Thursday, December 1, 2016

Blessing Bad

In the AMC television series, "Breaking Bad," mild-mannered high school chemistry teacher, Walter White thinks life can hardly get worse with his salary barely covering the bills, his wife getting pregnant as they struggle caring for a teen with cerebral palsy when he is diagnoses with terminal cancer.

As the burdens of life pile up, Walter is weighed down to the breaking point wherein he chooses to turn an old RV into a meth lab on wheels in order to make as much money as he can so he can provide for his family both as he comes to his end and beyond.

Experiencing a number of bad breaks, Walter breaks bad himself and chooses a path that winds up costing him the family that he sought to protect and provide, while turning him into a criminal he never dreamed he would be and hating his life in a way he never imagined.

It is easy to sympathize with Walter's struggle and hard not to applauded his efforts to provide for his family, regardless of the fact that we know how wrong producing such a terrible drug to be released into society actually is and the hurt it causes to others.   There is a sense that he is simply being swept away by forces beyond his control.  Seriously, how can one blame him?

Well, I can't blame him for circumstances beyond his control or his feeling of being overwhelmed and backed into a corner.  But he is responsible for his decision to hang on to his bad fortune, compounding it with bad choices that lead him in a spiraling down pattern of destruction instead of offering them up to God who "...works for the good of those who love him..." (Rom 8:28).

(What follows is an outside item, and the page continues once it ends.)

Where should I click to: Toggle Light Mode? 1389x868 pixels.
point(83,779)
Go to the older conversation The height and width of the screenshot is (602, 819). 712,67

Paul isn't promising that God insures that only good things and good outcomes happened to his children but he is saying that God can bring good out of terrible loss, pain and suffering.  His promise  assures us that far from being the end, that suffering can be groundwork of a new beginning as we "...glory in our sufferings, because we know that suffering produces perseverance; perseverance, character; and character, hope. And hope does not put us to shame..." (Rom 5:3-5)

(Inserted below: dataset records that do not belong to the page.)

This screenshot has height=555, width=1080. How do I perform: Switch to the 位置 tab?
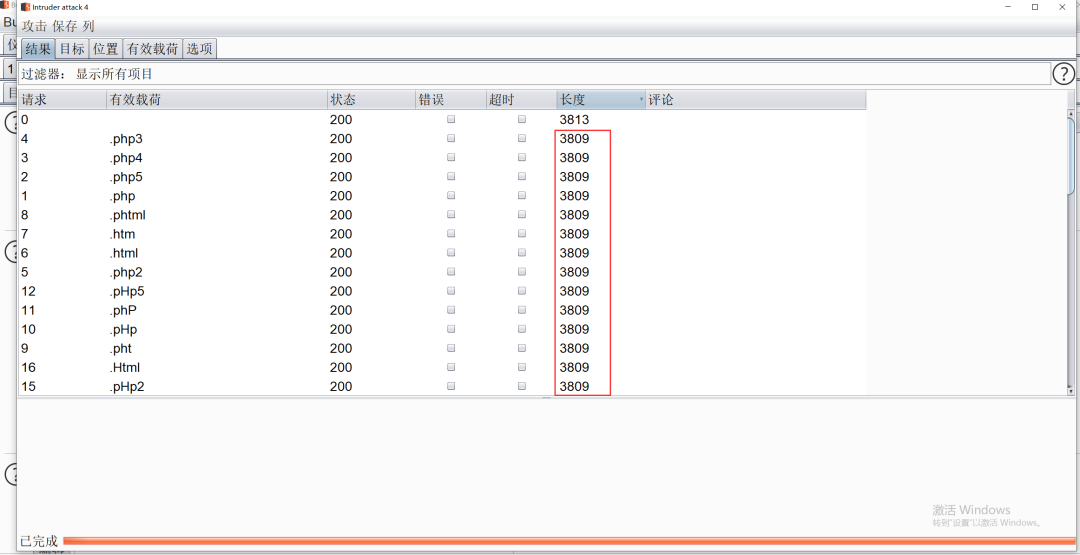pos(105,49)
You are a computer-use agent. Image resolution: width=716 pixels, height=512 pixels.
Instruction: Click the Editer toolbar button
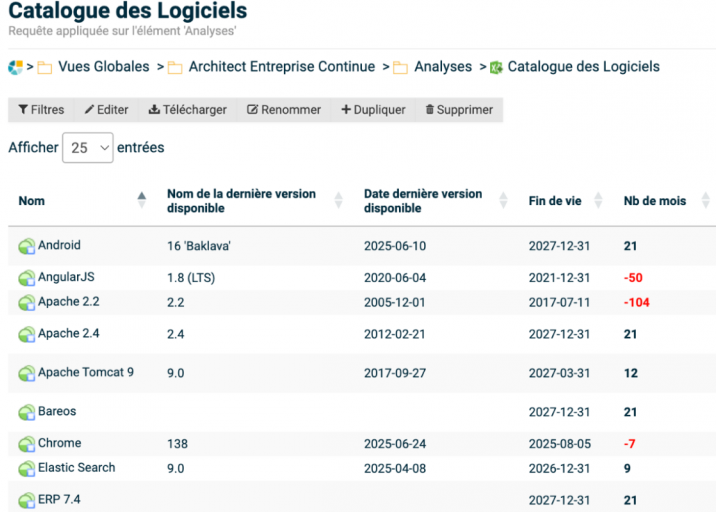pyautogui.click(x=106, y=110)
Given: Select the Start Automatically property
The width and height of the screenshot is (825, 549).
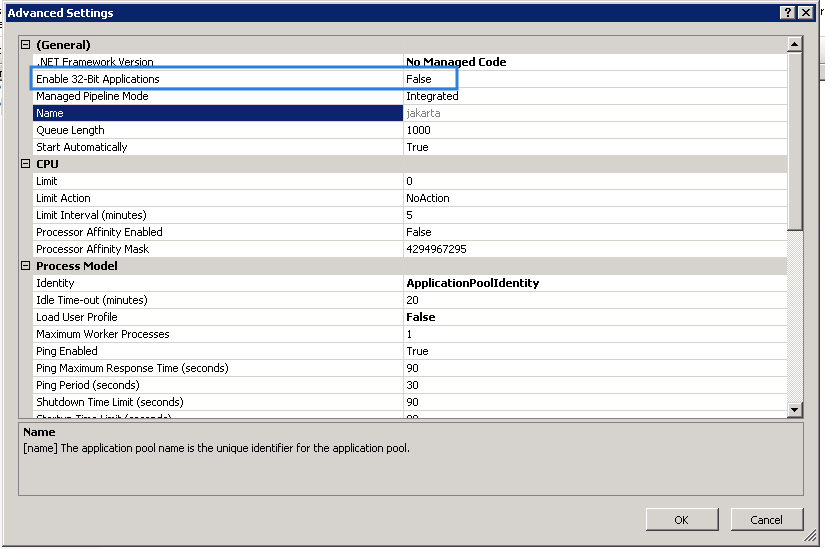Looking at the screenshot, I should (82, 147).
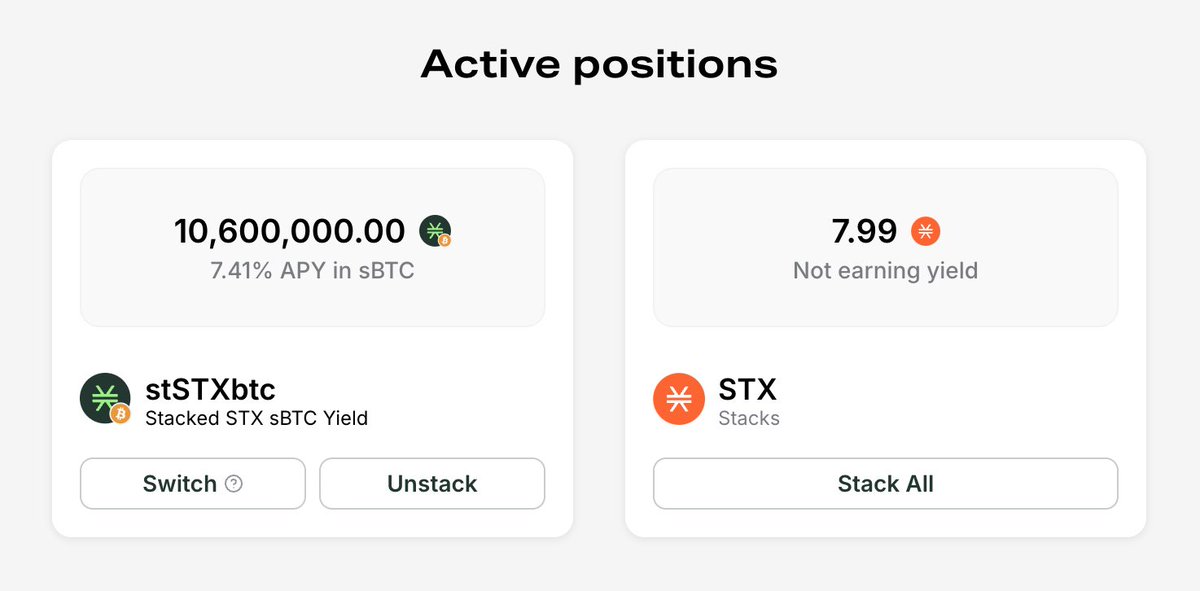
Task: Click Stacked STX sBTC Yield description
Action: pyautogui.click(x=257, y=418)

I know what it is like to face a future where there appears to be no way to continue, nothing but loss on the horizon.  I know what it is like to lose my home, my business, my savings, my personal property and even my wife - everything; everything, that is, except my faith in God and his goodness.

Do I understand why it happened?  No, not really.  I do understand how.  But ore importantly, I understand Who, Who it was and is that stands by me, giving me strength and making a way in the  providing "songs in the night" (Ps 77:6).

Here's the point: While we may not know how or even agreed with what God allows, God is in the business of blessing bad - of making good come out of the ashes of evil.  Whatever it is that you are going through, do not choose to go it alone, taking matter in your own hands.  Go with God, and allow him to bless the bad instead of you turning from the good.  Jus' Say'n.